[Saved entries]
□ □ □ □ □

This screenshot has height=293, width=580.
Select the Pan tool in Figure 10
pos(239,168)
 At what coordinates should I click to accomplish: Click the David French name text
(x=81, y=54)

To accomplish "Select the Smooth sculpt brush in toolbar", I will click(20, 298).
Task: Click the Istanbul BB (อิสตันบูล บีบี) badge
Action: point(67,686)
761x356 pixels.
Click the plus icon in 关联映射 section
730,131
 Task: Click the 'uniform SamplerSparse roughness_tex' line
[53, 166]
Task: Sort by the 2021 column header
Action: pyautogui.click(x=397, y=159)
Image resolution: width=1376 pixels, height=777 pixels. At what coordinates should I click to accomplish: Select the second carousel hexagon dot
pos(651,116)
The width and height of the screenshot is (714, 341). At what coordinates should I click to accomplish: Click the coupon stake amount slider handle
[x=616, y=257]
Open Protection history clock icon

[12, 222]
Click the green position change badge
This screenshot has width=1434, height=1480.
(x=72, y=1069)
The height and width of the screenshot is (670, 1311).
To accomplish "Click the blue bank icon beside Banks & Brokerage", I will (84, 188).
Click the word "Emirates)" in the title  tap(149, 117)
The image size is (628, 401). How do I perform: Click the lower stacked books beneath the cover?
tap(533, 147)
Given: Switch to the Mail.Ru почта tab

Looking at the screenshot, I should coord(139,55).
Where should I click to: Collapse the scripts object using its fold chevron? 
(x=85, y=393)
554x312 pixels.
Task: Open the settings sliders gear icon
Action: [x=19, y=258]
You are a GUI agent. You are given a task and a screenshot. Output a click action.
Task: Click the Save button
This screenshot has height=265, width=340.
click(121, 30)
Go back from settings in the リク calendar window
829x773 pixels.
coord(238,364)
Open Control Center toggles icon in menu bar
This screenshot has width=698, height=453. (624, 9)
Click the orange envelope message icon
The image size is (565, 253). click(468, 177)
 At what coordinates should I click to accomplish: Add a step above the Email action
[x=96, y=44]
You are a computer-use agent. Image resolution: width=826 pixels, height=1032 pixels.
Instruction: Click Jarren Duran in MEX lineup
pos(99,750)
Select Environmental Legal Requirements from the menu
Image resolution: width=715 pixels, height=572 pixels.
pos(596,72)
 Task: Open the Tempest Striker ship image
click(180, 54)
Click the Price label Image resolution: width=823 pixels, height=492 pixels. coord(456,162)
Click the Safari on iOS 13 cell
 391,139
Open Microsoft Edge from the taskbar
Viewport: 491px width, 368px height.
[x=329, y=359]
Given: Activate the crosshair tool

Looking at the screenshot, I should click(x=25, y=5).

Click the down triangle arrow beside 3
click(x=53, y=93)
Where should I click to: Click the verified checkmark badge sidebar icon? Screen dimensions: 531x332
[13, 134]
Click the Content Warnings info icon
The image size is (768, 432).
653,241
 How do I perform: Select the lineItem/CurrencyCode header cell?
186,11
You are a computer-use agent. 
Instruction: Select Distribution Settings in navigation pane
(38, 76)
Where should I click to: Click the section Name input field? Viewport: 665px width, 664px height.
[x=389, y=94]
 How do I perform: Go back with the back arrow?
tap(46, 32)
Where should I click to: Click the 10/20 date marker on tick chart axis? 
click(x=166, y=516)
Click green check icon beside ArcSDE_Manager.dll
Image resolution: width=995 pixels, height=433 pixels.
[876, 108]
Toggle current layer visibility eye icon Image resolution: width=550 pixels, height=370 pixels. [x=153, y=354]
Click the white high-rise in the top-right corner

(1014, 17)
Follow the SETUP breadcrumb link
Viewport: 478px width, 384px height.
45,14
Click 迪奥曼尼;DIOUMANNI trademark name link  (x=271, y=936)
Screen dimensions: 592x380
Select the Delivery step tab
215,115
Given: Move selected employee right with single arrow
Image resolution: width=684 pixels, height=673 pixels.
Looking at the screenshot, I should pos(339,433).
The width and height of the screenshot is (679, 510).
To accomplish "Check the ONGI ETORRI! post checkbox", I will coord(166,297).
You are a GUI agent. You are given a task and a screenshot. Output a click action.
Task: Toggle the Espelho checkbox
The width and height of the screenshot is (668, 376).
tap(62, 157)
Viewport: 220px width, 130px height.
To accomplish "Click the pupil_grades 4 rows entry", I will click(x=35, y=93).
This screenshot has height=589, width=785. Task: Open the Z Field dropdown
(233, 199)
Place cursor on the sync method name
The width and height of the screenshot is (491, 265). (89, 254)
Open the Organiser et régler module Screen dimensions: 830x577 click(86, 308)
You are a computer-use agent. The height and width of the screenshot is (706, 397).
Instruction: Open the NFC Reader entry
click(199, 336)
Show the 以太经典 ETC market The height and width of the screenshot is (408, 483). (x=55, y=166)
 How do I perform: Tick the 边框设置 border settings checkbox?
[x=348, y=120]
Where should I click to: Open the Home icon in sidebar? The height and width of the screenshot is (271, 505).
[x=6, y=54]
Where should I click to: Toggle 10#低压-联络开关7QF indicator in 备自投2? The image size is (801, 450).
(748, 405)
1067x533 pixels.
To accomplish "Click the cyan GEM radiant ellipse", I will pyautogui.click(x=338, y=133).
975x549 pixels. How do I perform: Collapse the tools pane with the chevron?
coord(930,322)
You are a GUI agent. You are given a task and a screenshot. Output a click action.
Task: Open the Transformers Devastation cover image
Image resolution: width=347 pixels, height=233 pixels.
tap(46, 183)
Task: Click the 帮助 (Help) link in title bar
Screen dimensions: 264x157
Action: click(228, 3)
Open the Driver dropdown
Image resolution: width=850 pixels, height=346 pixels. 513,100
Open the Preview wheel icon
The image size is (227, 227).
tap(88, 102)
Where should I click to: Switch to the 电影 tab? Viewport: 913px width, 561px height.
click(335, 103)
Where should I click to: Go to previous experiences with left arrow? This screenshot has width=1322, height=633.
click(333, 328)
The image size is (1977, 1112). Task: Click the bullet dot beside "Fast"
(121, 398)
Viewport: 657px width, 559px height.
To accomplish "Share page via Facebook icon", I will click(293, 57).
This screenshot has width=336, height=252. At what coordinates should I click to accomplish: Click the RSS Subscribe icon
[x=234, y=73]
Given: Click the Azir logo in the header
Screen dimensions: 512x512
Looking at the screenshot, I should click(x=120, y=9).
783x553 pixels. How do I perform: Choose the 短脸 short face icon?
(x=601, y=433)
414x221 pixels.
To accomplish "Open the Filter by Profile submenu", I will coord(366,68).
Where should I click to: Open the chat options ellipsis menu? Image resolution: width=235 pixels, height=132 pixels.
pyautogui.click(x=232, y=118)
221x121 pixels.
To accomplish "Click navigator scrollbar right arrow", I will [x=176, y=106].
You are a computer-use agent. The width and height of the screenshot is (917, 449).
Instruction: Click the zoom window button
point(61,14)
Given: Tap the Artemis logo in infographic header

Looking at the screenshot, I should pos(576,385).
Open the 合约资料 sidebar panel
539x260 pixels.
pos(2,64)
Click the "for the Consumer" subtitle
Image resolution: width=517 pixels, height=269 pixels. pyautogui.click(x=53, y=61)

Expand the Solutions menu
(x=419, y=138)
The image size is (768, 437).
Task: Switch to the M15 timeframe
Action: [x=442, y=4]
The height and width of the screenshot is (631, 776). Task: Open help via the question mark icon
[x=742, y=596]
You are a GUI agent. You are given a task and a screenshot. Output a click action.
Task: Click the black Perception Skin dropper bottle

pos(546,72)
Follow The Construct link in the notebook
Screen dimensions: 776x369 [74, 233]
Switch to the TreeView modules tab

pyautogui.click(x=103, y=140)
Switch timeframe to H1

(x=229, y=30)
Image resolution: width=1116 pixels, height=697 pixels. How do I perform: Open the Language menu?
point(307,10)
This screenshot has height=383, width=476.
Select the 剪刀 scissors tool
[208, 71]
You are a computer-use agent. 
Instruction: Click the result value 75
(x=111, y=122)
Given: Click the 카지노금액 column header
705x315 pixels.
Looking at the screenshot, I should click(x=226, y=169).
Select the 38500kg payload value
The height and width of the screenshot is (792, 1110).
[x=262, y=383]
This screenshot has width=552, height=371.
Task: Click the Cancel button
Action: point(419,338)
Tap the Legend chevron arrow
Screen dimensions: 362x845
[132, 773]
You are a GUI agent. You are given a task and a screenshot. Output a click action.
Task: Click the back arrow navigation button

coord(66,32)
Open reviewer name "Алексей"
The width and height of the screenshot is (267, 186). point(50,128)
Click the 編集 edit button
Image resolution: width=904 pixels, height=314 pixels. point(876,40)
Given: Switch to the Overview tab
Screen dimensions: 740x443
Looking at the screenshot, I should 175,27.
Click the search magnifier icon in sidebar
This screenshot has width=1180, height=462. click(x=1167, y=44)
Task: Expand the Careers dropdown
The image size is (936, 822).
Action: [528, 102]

□ □ □ □ □

YOUR INSTRUCTIONS:
If a line of the records above includes the word "computer", count it; state the final number with no other words.

ANSWER TO THE PROBLEM:
5